Planned:
Consumer Disclosures WG and DAO
Identity Solutions
How to implement an identity solution for the blockchain accounting applications using Hyperledger Indy, Aries, and TrustID. We have an approved mentorship for integrating TrustID, Kamlesh has also gotten one approved for integrating Fabric and Aries, and Robin has been doing a lot of work with Indy lately -- so this should be a very good discussion.
- Good resources to get started with the tools and frameworks of Hyperledger for Self Sovereign Identity (SSI) solutions
- A curated list of self-sovereign identity resources - https://github.com/animo/awesome-self-sovereign-identity
- High-level process flow with a mobile app: (6min) https://www.youtube.com/watch?v=bZrWAsD42-I
- Hyperledger Indy and Plenum. Plenum is the consensus protocol used in Indy: (33min) https://www.youtube.com/watch?v=bZrWAsD42-I
- Hyperledger Indy, Aries, and Ursa in the TOIP stack: (65min) https://www.youtube.com/watch?v=FfuhlF9ZYPM
- Hyperledger Aries Cloudagent Python - architectural deep dive: (81min) https://www.youtube.com/watch?v=FXTQEtB4fto
Summary:
We went through the DAO voting scheme and discussed how to implement it with the Consumer Disclosure WG's sustainability scoring. Robin Klemens helped make a couple of important improvements to prevent vote gaming: the maker of a proposal can only stake a fixed number of voting tokens on the proposal; there is a limited (4 hour window) for canceling and withdrawing your vote, and there is a fee for it; and makers of successful proposals get a 50% bonus to encourage them to make more helpful proposals.
Then (starting at 55 minutes into the recording below) we discussed Kamlesh Nagware's mentorship for integrating Fabric and Aries and ours for integrating TrustID for client side security.

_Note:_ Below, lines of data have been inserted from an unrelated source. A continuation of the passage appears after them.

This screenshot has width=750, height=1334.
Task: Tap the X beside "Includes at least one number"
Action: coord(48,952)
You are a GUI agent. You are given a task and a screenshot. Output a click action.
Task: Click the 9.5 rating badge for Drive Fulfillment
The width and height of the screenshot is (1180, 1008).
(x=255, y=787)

We discussed how Aries could be used to store decentralized identities (DIDs) on Fabric instead of on Indy, if TrustID could be used to authenticate with private keys in the Metamask wallet, and how to integrate them together.
Recording:
Hyperledger is committed to creating a safe and welcoming community for all. For more information please visit the Hyperledger Code of Conduct. |
---|
Time:
- Monday, April 26, 2021 at 09 AM Pacific
- Add Climate Action and Accounting SIG calls to your calendar
Dial-In Information: [ZOOM]
You can join either from your computer or from your phone:
- From computer: https://zoom.us/j/6223336701?pwd=dkJKdHRlc3dNZEdKR1JYdW40R2pDUT09
- From phone: +1(855)880-1246 (toll free US number) or view International numbers
Meeting ID: 622 333 6701
5 Comments
Si Chen
Robin Klemens Kamlesh Nagware Vatsal Mishra Pritam SinghThanks for your input about the security features today.
I'm thinking about this configuration for security:
Peter Somogyvari
Si ChenThank you for writing this up, it helped me a lot just reading through it.

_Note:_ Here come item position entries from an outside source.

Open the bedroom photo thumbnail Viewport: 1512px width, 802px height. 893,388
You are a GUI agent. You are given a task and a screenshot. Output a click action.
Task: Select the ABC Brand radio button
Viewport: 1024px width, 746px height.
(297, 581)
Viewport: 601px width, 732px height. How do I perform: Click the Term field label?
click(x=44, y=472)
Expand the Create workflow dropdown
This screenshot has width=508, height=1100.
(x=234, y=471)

Quick question (and sorry if it's a trivial one): According to this plan, do all the user private keys reside in the MetaMask wallet (including the Fabric ones)?

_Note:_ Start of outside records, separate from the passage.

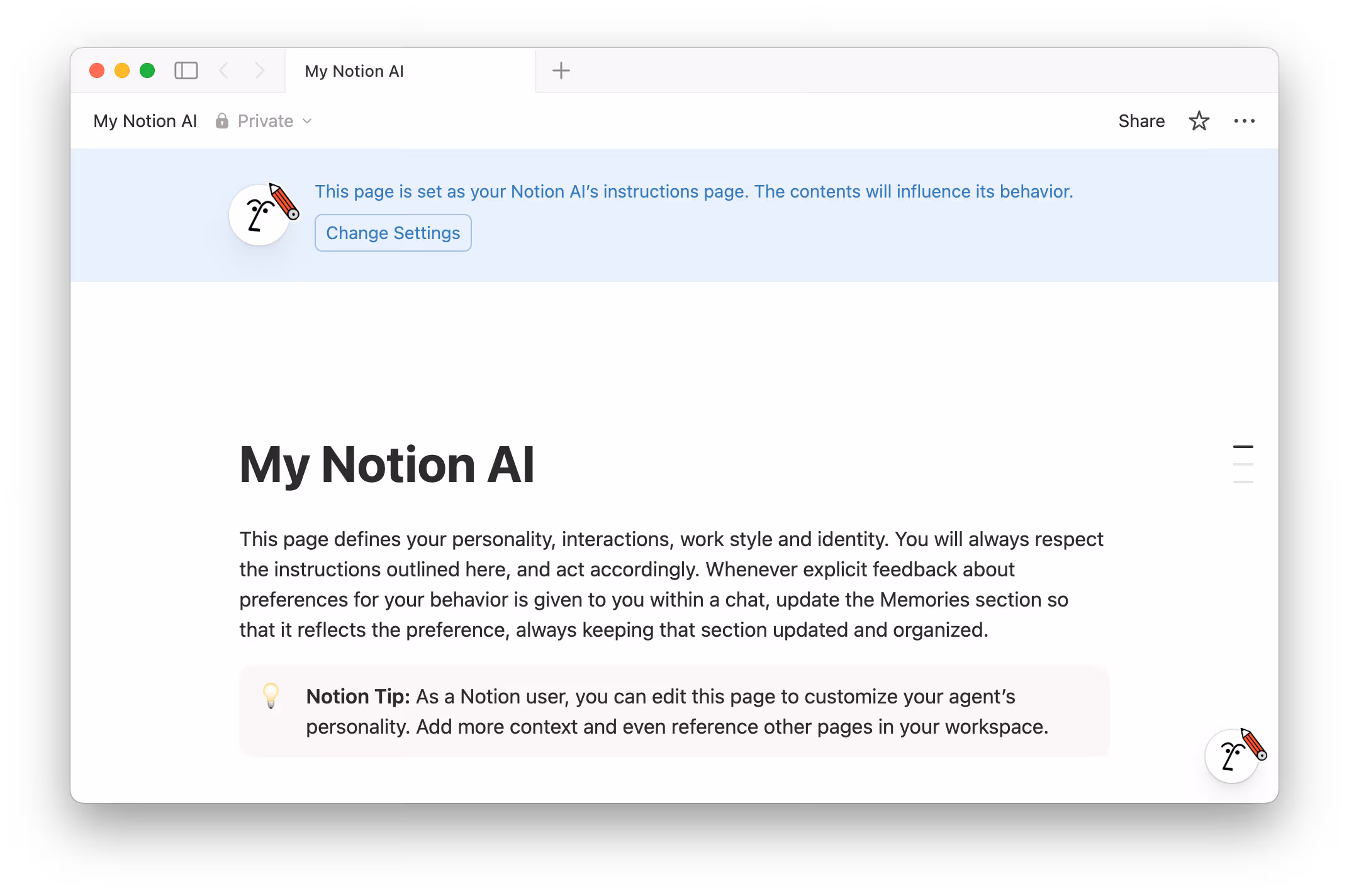Click the lock icon beside Private
This screenshot has width=1349, height=896.
pyautogui.click(x=221, y=120)
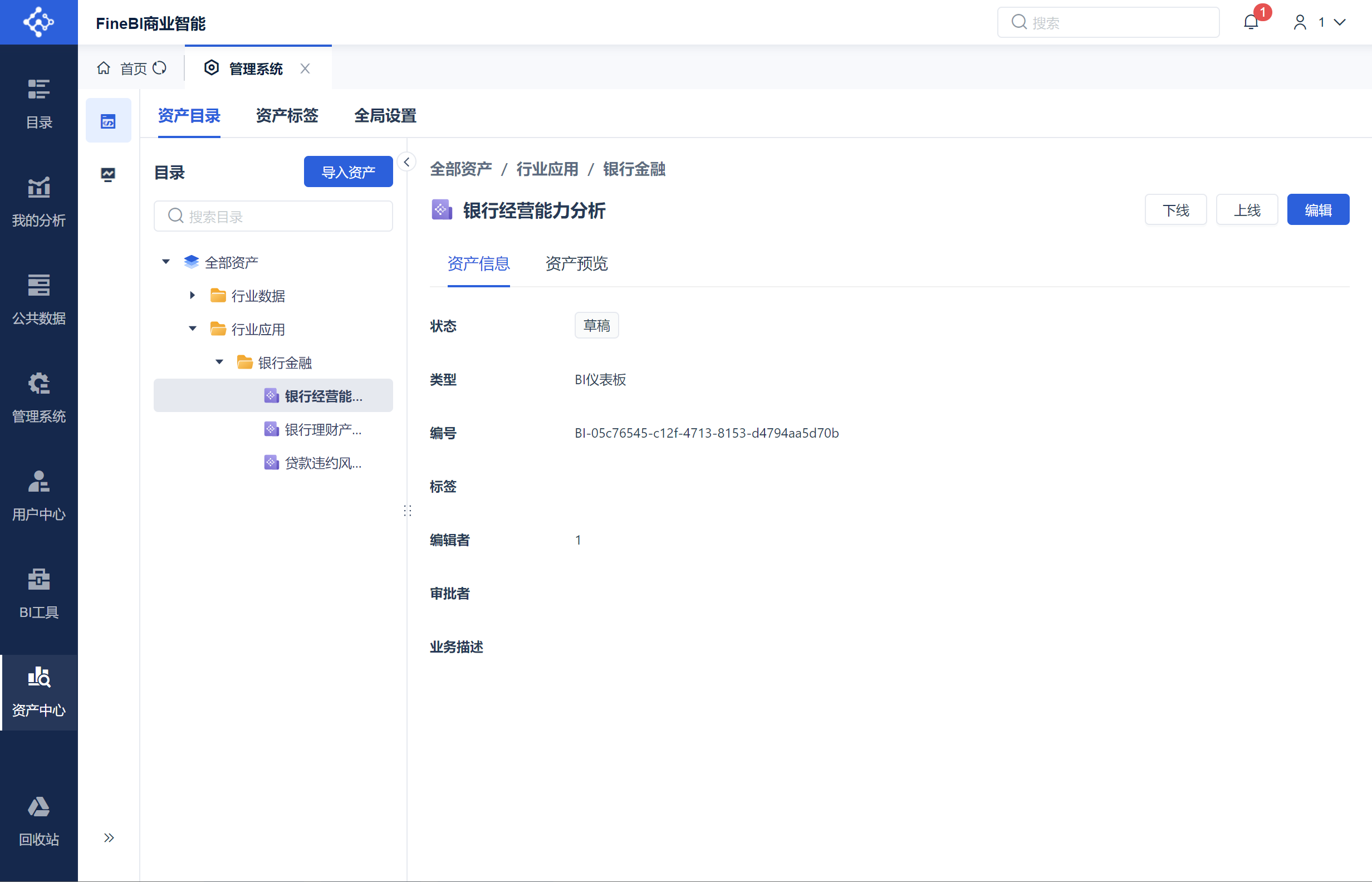Refresh the 首页 tab icon
Image resolution: width=1372 pixels, height=882 pixels.
160,68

E.g. is the user completely in charge of their keys? Just asking because if MetaMask can be made to support Fabric keys somehow I'd be very much interested in further researching that for Cactus' Fabric connector as well.
Si Chen
Yes! That's exactly what I'm hoping for.
We've been using web3modal which will support Metamask and other wallets. I think the keys could be in those wallets, and when you sign with your wallet, it could pass through TrustId to execute chain code. TrustId could also contact Aries to verify your identity or role.
Bertrand WILLIAMSRIOUX
Thanks for the summary. This programming call + the presentation by Maria back in January have been a great crash course in TrustID. Some notes/questions on the integration of Aries, MetaMask, and Fabric (TrustID+Utility Emissions Channel).
What about Indy? an independent public/permissioned identity network (e.g., Indy) would offer flexible credential authentication for use in applications outside fabric.
Instead TrustID proposes a native identity authentication layer for Fabric as chain code using its private/permissioned consensus framework.
If authentication was migrated to Indy, I guess something similar to TrustID would still be needed, as the gate keeper of the private network? Indy does not guarantee access to Fabric. Is this a fair description? If so could one setup TrustID to accept Indy’s authentication layer, setting the access policy, i.e., only DID’s approved by the fabric CA can call on peer chaincode?
Si Chen
I think TrustID is for security and Indy is for identity, so the difference is TrustID can be used to authenticate a user to Fabric using some credentials (private keys), whereas Indy records different identity credentials that have been issued to the user but does not store the credntials. Combining the two, then, we can authenticate the user and know that they are also a customer of the utility.